Are biometric payments safe?

Biometric payment systems are generally more secure than passwords or PINs because biometric traits are unique and cannot be easily replicated or shared. Providers store encrypted numeric representations of biometric data rather than raw images. That said, security depends on the integrity of the underlying database and provider infrastructure.

What types of biometrics are used in payments?

The most common biometric methods used in payments include fingerprint scanning, facial recognition, and voice recognition. Emerging methods include palm scanning (used at Amazon and Whole Foods locations), iris recognition, and vein pattern recognition. The method used depends on the payment platform, device capabilities, and the level of security required.

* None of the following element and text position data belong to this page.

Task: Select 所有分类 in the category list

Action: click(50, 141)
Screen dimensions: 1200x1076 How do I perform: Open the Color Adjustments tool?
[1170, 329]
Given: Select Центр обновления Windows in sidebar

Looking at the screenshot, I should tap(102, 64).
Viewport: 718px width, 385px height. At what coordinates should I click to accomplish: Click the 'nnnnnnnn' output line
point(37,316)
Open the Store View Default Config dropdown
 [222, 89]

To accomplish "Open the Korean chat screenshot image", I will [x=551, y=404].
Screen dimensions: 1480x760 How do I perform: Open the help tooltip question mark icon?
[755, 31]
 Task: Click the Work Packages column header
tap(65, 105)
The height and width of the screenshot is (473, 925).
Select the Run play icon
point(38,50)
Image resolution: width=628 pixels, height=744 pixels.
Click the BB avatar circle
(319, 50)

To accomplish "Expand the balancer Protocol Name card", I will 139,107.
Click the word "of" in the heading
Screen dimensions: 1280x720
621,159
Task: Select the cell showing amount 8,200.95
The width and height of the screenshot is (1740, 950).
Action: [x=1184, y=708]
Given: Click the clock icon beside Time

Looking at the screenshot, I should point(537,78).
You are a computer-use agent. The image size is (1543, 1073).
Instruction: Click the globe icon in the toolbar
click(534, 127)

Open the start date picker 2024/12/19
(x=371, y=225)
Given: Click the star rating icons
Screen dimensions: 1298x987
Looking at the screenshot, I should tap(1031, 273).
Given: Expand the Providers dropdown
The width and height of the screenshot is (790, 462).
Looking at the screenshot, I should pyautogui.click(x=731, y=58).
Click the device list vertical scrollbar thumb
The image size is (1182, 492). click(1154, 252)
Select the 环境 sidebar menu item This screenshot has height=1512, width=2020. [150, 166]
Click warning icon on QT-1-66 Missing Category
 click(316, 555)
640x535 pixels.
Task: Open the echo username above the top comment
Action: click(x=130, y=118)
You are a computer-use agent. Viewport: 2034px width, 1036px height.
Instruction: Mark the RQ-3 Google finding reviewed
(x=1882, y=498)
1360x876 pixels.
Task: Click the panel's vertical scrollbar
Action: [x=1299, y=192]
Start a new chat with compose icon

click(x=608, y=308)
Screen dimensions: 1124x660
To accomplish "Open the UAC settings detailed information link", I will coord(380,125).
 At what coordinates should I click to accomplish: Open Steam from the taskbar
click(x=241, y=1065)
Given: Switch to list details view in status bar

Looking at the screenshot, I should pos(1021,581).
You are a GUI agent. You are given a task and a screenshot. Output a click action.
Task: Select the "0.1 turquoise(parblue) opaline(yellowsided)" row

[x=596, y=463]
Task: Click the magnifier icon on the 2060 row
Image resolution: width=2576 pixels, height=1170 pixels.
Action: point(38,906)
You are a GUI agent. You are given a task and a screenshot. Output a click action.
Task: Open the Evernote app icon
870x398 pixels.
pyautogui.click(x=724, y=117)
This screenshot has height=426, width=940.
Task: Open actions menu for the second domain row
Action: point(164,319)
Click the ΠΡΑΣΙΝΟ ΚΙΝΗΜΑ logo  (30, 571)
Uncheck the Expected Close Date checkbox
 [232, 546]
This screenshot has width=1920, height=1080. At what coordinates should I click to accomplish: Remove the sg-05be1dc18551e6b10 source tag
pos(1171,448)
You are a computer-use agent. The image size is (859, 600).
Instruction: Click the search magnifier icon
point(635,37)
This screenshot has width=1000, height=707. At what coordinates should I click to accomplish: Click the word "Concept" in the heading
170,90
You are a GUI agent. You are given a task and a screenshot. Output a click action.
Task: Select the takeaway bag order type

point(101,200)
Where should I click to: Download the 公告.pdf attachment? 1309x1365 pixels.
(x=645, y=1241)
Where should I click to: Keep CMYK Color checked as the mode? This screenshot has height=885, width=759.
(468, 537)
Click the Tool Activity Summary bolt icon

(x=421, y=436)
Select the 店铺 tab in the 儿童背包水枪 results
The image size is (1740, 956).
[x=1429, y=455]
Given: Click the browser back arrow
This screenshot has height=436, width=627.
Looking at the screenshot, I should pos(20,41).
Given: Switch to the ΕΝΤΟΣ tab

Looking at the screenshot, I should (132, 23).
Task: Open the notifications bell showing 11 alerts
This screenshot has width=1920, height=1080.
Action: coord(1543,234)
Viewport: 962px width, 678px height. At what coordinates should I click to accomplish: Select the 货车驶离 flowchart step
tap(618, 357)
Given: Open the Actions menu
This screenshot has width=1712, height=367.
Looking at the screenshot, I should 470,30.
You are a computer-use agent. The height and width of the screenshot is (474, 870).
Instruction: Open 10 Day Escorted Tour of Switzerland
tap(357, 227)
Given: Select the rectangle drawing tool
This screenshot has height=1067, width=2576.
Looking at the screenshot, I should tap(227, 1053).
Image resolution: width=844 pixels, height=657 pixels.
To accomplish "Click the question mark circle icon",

How do biometric payments reduce fraud?

Biometrics reduce fraud by replacing shared or reusable credentials with identity factors that are tied to a specific individual. Because biometric data cannot be forgotten, shared, or easily stolen the way passwords can, they significantly raise the barrier for unauthorized transactions. Combined with tokenization and encryption, biometric payment systems create a multi-layer defense against account takeover and payment fraud.